Document segment:
>>>>>
IMPORTANT: This form is not intended and is not a substitute for legal advice. This form should only be a starting point for you and should not be used without consulting with an attorney first. An attorney should be consulted before negotiating a document with another party.

OPERATING AGREEMENT FOR

___________________________________

(Single Member LLC)

THIS OPERATING AGREEMENT is made and entered into as of __________, 2003 by and between _____________________________, a ______________ Limited Liability Company (the “Company”) and ___________________, the one person executing this Operating Agreement as the manager of the company (Manager) and as the sole Member of the Company (“Member”), hereby state as follows:

WITNESSETH:

  1. Whereas, the Member desires to enter into this Operating Agreement (“Operating Agreement” or “Agreement”) for the purpose of governing the Company, to and for the purpose described herein;
  1. Whereas, the Member had operated the business heretofore as a sole proprietorship and intends through this Operating Agreement to transfer selected assets of such predecessor sole proprietorship to the Company; and,
  1. Whereas the Member intends to operate the business and to provide for the operation of the Company;

NOW, THEREFORE, in consideration of the mutual premises below, and other good and valuable consideration, the receipt and the sufficiency of which is hereby acknowledged, it is agreed as follows:

ARTICLE I – FORMATION

Section 1.1. Organization

The parties hereto hereby organize this limited liability company pursuant to the provisions of the __________________ Limited Liability Company Act (hereinafter referred to as the “Act”).

Section 1.2. Intent

It is the intent of the parties to this Operating Agreement that the Company shall always be operated in a manner consistent with its treatment as a “sole proprietorship” or, if appropriate, a “partnership” for federal and state income tax purposes.

Section 1.3. Agreement

The parties executing this agreement hereby agree to the terms and conditions of this Operating Agreement, as it may from time to time be amended according to its terms. To the extent that any provision of the Operating Agreement is prohibited, invalid, or ineffective under the Act, the Operating Agreement shall be considered amended to the smallest degree possible in order to make the Agreement effective under the Act. In the event the Act is subsequently amended or interpreted in such a way to make any provision of the Operating Agreement that was formerly invalid valid, such provision shall be considered to be valid from the effective date of such interpretation or amendment.

Section 1.4. Name of Company

The name of the Company is _________________________________, and all business of the Company shall be conducted under that name.

Section 1.5. Effective Date of Agreement

The Operating Agreement of this Company shall become effective upon the filing of the Articles of Organization and its acceptance by the Secretary of State for the State of __________________________.

Section 1.6. Term of Company Existence

The Company shall be dissolved and its affairs wound up in accordance with the Act and this Operating Agreement thirty (30) years following the effective date specified above, unless the term of the Company existence shall be extended by amendment to this Operating Agreement and the Articles of Organization, or unless the Company is dissolved and its affairs wound up in accordance with the Act or this Operating Agreement.

Section 1.7. Principal Executive Office of Company

The principal executive office of the Company shall be at _______________ _________________________________________.
<<<<<
Aim A:
Transcribe the stretch of the LLC operating agreement from "The Operating Agreement of" through "this Operating Agreement." word for word.
Aim B:
Pick up the LLC operating agreement at its final sentence and continue writing it.
The lines that follow are separate material and have nothing to do with the LLC operating agreement.

Dataset section:
>>>>>
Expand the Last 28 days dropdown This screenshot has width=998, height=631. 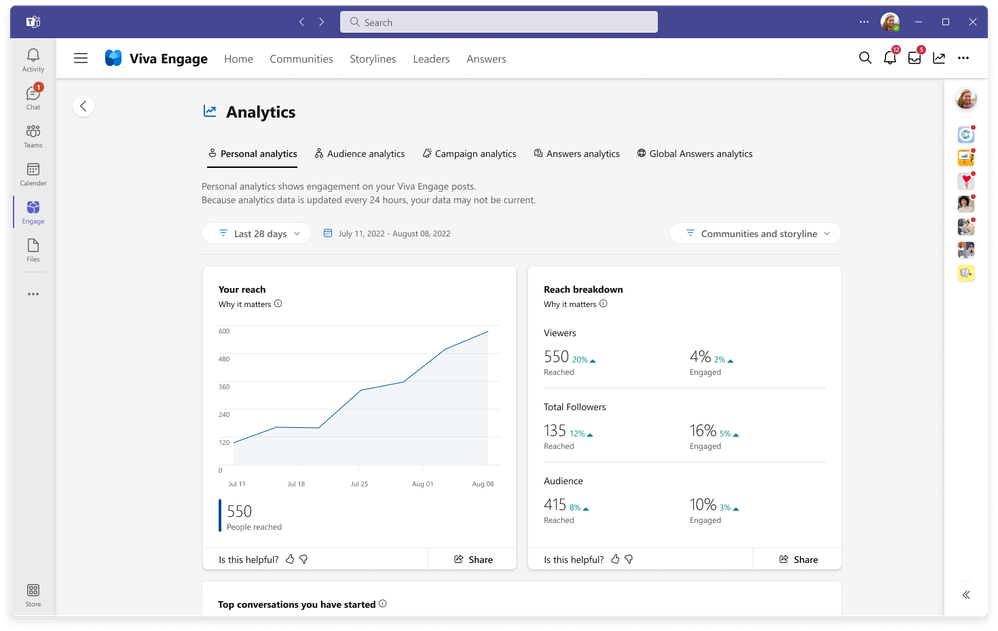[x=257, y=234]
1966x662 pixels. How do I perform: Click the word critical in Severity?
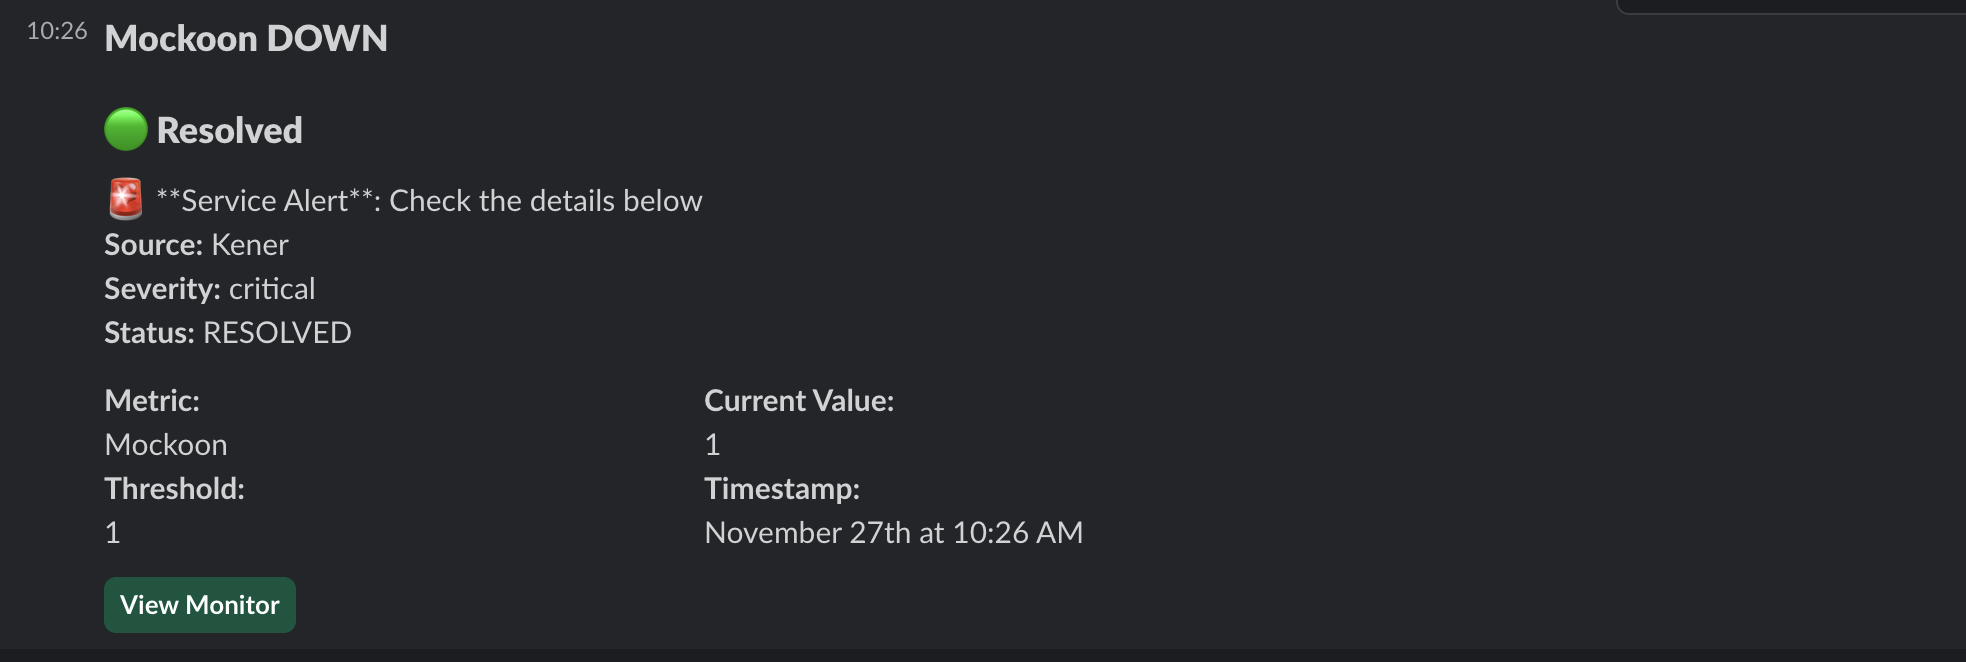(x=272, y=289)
<<<<<
Final result A:
The Operating Agreement of this Company shall become effective upon the filing of the Articles of Organization and its acceptance by the Secretary of State for the State of __________________________.

Section 1.6. Term of Company Existence

The Company shall be dissolved and its affairs wound up in accordance with the Act and this Operating Agreement thirty (30) years following the effective date specified above, unless the term of the Company existence shall be extended by amendment to this Operating Agreement and the Articles of Organization, or unless the Company is dissolved and its affairs wound up in accordance with the Act or this Operating Agreement.

Final result B:
Section 1.8. Registered Agent and Registered Office of Company

The registered agent for service of process and the registered office of the Company shall be as follows: ______________________________________ ___________________________________________________.

Section 1.9. Other Company Offices.

The Company may have other offices at such places within and without the State of __________________ as the Member(s) of the Company may determine from time to time.

Section 1.10. Company Business

The object and purpose of the Company and the general nature of the business its proposes to transact shall include all transactions of any or all lawful business for which limited liability companies may be formed under the laws of the State of ___________________.

Section 1.11. Company Member(s)

The name and address of the Member(s) of this Company is/are as follows:

Name Address

_____________________ _____________________________________

ARTICLE II – MANAGEMENT OF COMPANY

Section 2.1. Management Vested in Member(s)

The Company shall be managed by its Member(s). The sole Member shall serve as the Manager of the Company.

Section 2.2 Appointment of Substitute Manager

The Sole Member shall have the right to appoint a substitute “Manager” to operate the Company and to conduct its business in the event of illness, disability, or death. This “Manager” shall have the rights, powers, and obligations granted or created herein to the sole Member, except as the sole Member shall otherwise restrict or limit in the document appointing the “Manager”.

Section 2.3. Binding Authority of Member(s)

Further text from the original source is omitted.